Wendell RodricksWendell Rodricks'. latest venture is Fado ('song' in Portuguese), a Goan art show he has curated for the Jamaat art gallery in Mumbai. He has brought together Goan artists in the first of its kind exhibition. The idea is to introduce painters and sculptors from Goa to the art collectors of the city.

"Being Goan myself, all my work -- from dressing salads to dressing women, and now, moving from cloth to canvas -- is coloured by a Goan sensitivity," points out Rodricks.

The exhibition has a series of artwork by 15 artists --- ranging from watercolours, pencil sketches and murals, to terracotta and steel sculptures. There is Hanuman Kambli's 'Is past is future?' an oil on canvas, which has one large and three small canvasses, arranged in the form of a cross. On a closer look you realise that it is actually a painting of Ravan with his several heads.

Or take a look at Rajshree Thakker's 'Zhazhov's Abstract Stone Bridge' (left), a mixed media, which portrays the journey of Siddharta in search of God and the various levels of existence that he goes through. N Kanhaiya's oil on canvas has a portrait of a man without an arm in a red tie, a painting he titles 'Man with red tie' (below). "It is a depiction of the modern man who lives only for his work. There is a certain emptiness to his existence," explains Kanhaiya.

Interestingly, there is very little influence of Goan lifestyle or landscape in the art. "Goan artists are as contemporary as artists you will find anywhere, given the deep Catholic conservatism running through the culture. Goa has been, from historic times, touched, nudged and caressed by visitors from all over the world, bringing new and different attitudes, styles, and customers to the culture," wonders Rodricks.

Fado ('song' in Portuguese)One of the reasons for this individualism could be that there is no formal school of Goan art, like there is of Baroda or West Bengal. "There is a lot of individualism in every artist's work.

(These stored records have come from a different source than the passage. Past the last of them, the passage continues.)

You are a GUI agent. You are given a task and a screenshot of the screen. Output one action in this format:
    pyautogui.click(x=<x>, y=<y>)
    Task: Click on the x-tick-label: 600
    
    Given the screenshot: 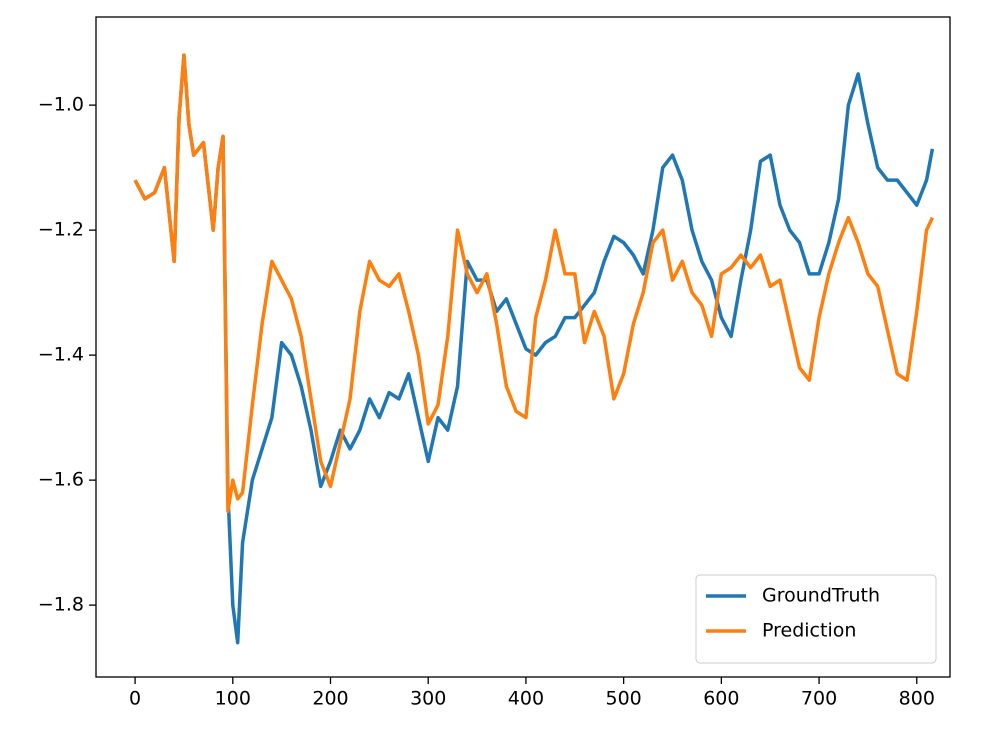 What is the action you would take?
    pyautogui.click(x=721, y=699)
    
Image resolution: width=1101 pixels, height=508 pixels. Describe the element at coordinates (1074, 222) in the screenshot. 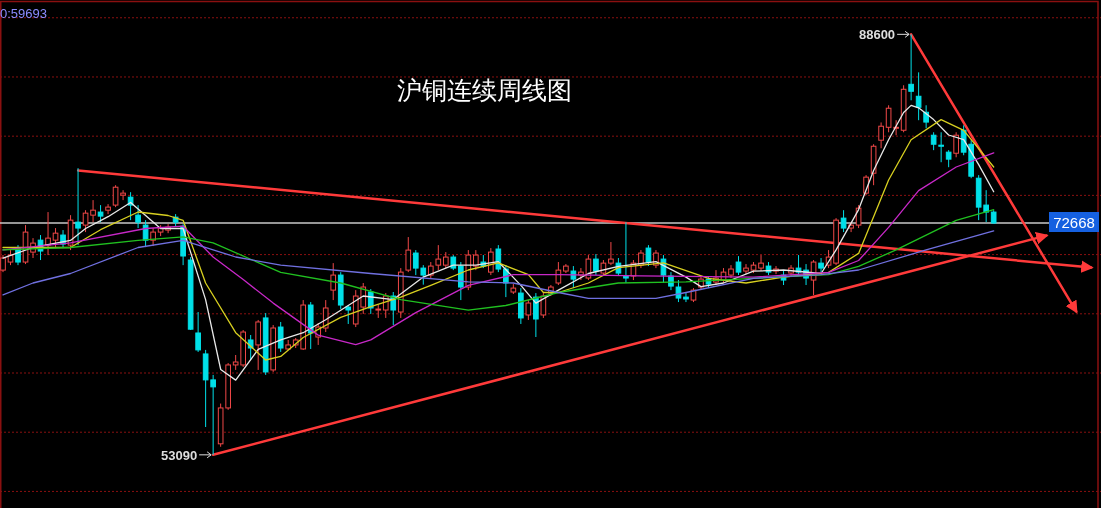

I see `ref-label: 72668` at that location.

The only common point of reference is that they all live in Goa," claims Thakker.

A brush with aware, critical and sometimes appreciative art connoisseurs of Mumbai has left some of the artists, who are down in Mumbai for the exhibition, a little confused and amazed. "We are not used to this… the noise, the people, the vibrations. We work in total silence back home in Goa and sell through a few galleries to a clientele that is mainly foreigners," says painter Francis de Souza, looking around at the crowd around him. "Jamaat has done a very good job marketing the show. What we need is marketing."

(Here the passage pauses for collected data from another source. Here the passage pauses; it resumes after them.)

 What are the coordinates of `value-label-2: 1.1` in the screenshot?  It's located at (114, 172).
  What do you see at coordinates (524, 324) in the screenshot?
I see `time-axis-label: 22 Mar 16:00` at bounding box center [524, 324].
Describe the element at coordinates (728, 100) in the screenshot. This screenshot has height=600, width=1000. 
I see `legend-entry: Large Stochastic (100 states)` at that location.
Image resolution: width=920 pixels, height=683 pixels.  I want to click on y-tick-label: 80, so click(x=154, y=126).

Most Goan artists, like N Kanhaiya, have never exhibited outside Goa. Except maybe Subodh Kanth, not many art lovers across India have heard about their work. Even within Goa itself, there is very little awareness of art. It is only recently that a few art galleries have sprung up. "I sold my first painting, which was a huge canvas, for Rs 1000. Things sure have changed since then," laughs Thakker.

With more and more foreign, as well as domestic Indian tourists, picking up their art at quite a substantial price (ranging from Rs 2000 to Rs 50,000), the Goan art world is undergoing quite a renaissance. In 1991, a few artists came together to form the Goan Art Forum. It has organised fourteen solo and group exhibitions in Goa, Kerala and Bombay. Its future plans include art exhibitions in other parts of India and abroad.